What Is the Ethereum Virtual Machine?

9 min readAug 11, 2021

Let us take a look at Java as an example, in Java, developers write the codes and compile them into bytecodes. These bytecodes are then loaded into the Java Virtual Machine (JVM) and executed in the JVM. The JVM specification ensures the interoperability of the programs across different implementations. Ethereum takes a similar approach, where developers code smart contracts in Solidity. These contracts are then converted into bytecodes and uploaded on the blockchain for execution on the EVM (Ethereum Virtual Machine) running on various hardware platforms.

The Ethereum Virtual Machine is a “quasi-Turing” complete machine. A Turing complete machine is mathematically able to solve any problem given to it. So why is the Ethereum Virtual Machine seen only as quasi-Turing complete? The reason is that the calculations performed by the machine are limited by Gas, which acts as a safety limit when it comes to the number of computations the machine can perform.

We mentioned earlier that the Ethereum Virtual Machine is at the heart of the Ethereum ecosystem. It handles the deployment and the execution of smart contracts. Simple transactions do not need the involvement of the EVM. However, other operations will require a state update by the EVM. The Ethereum Virtual Machine contains millions of executable objects, with each object having its data store.

The Ethereum Virtual Machine utilizes a stack-based architecture, storing the in-memory values on a stack. All operations are performed as defined in the EVM code or the bytecode. It also has several data components such as

● Immutable program code ROM, The ROM is loaded with the byte code of the contract that has to be executed.

● A volatile memory initialized to zero

● Permanent storage, part of the Ethereum state.

Comparing EVM with Existing Technology

The Ethereum Virtual Machine has a relatively limited operational scope.
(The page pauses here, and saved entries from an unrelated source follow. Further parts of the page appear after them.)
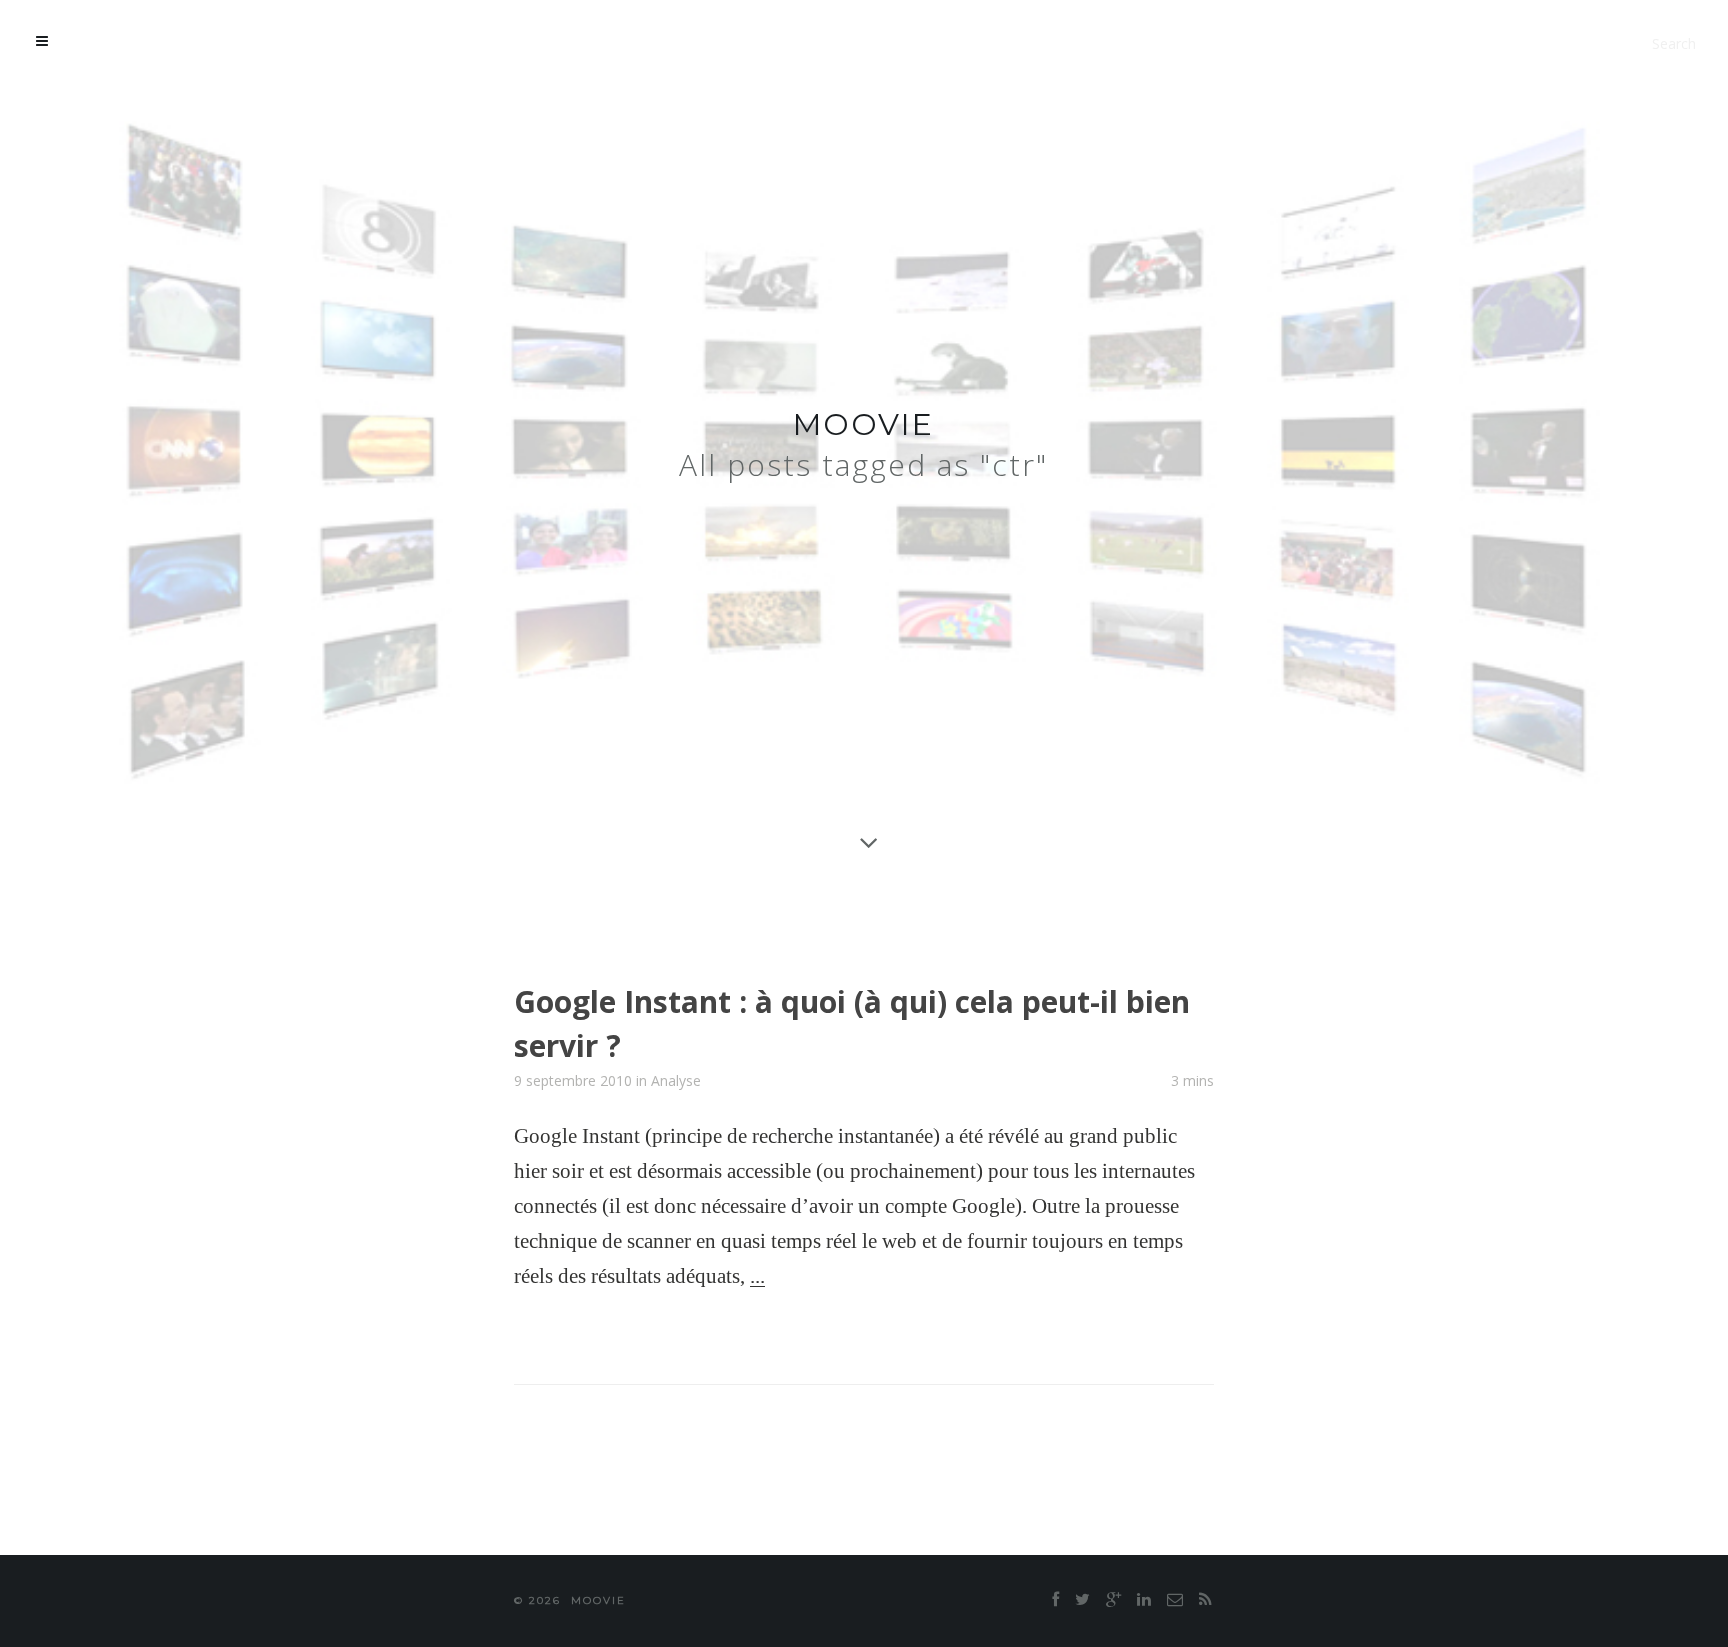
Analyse (676, 1080)
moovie (863, 424)
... (757, 1276)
It is similar to the Java Virtual Machine, acting only as a computation engine, providing an abstraction of computation and storage. The Java Virtual Machine enables compatibility across several systems because it provides an agnostic environment of the underlying operating system.

The EVM functions similarly, executing its bytecode instruction set that higher-level smart contract programming languages are compiled into. The execution order is organized externally, which means that the EVM has no scheduling capability. The Ethereum clients determine the order of execution of the smart contracts. The Ethereum Virtual Machine also has no system interface or physical machine as it is entirely virtual.
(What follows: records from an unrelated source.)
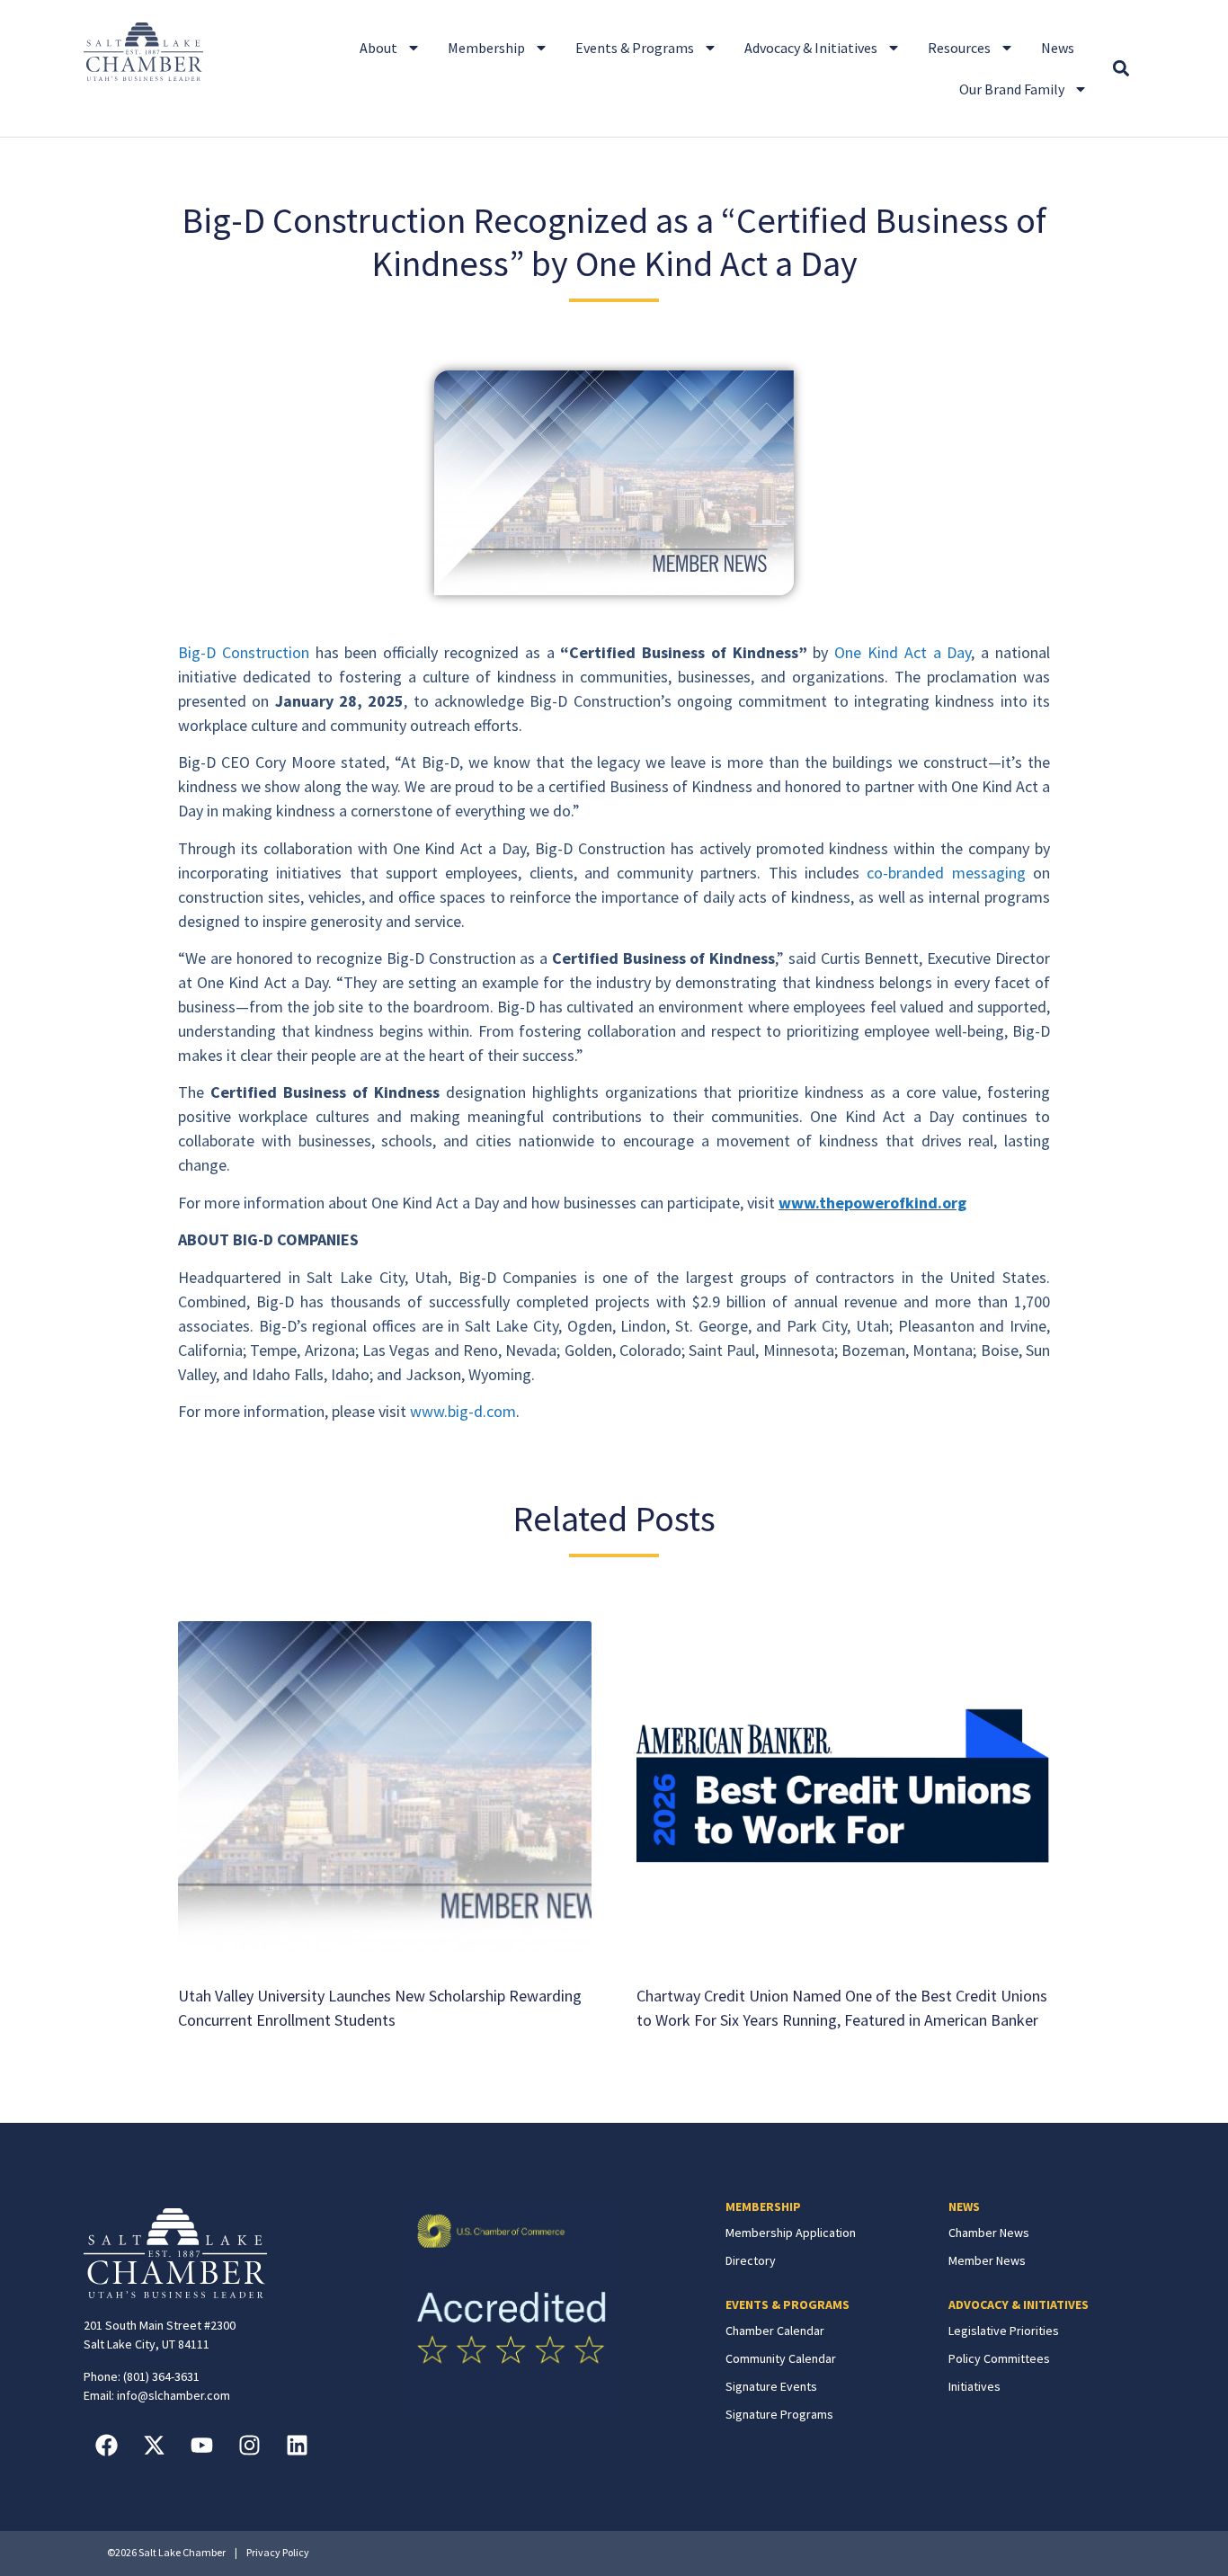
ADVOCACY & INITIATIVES (1018, 2304)
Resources (959, 48)
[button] (1120, 69)
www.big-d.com (463, 1411)
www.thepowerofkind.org (872, 1202)
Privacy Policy (277, 2552)
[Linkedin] (296, 2445)
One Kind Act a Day (902, 652)
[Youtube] (201, 2445)
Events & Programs (634, 48)
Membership (486, 48)
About (378, 48)
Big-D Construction (243, 652)
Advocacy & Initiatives (810, 48)
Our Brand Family (1011, 89)
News (1057, 48)
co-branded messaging (946, 872)
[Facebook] (106, 2445)
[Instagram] (249, 2445)
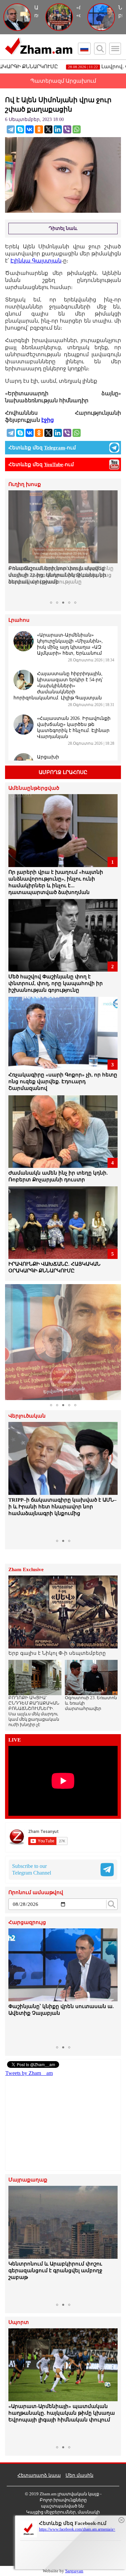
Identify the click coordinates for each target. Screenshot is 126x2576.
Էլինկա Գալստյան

Understanding How the Ethereum Virtual Machine Functions

The Ethereum Virtual Machine can be defined as a sandboxed virtual stack embedded within an Ethereum node. The primary function of the Ethereum Virtual Machine is to enable developers to create dApps and execute smart contracts. Now, you don’t need prior experience as a developer or have an extensive coding background to use the EVM. It eliminates the need for powerful and expensive hardware, making it perfect for beginners.

Contracts on the Ethereum Virtual Machine are written in languages like Solidity, Vyper and then compiled into the EVM bytecode. This allows the code to be completely isolated from the network. Each node on the network runs an EVM instance, enabling them to agree on the execution of instructions.

The Ethereum Virtual Machine allows developers to create and execute their code in a trustless environment. Each instruction that is implemented on the EVM is kept track of by a system. The system keeps track of the execution cost of the instruction. It then assigns the instruction an associated cost of Gas. To initiate a contract or transaction, the user has to provide enough Ether to pay the Gas cost.

Gas solves two issues for the EVM, Validators receive their pre-paid amount even if the execution fails, and the execution cannot run longer than what the pre-paid amount can allow. For each transaction sent to the network, the validator has to ensure the following

● All information regarding the transaction has to be valid.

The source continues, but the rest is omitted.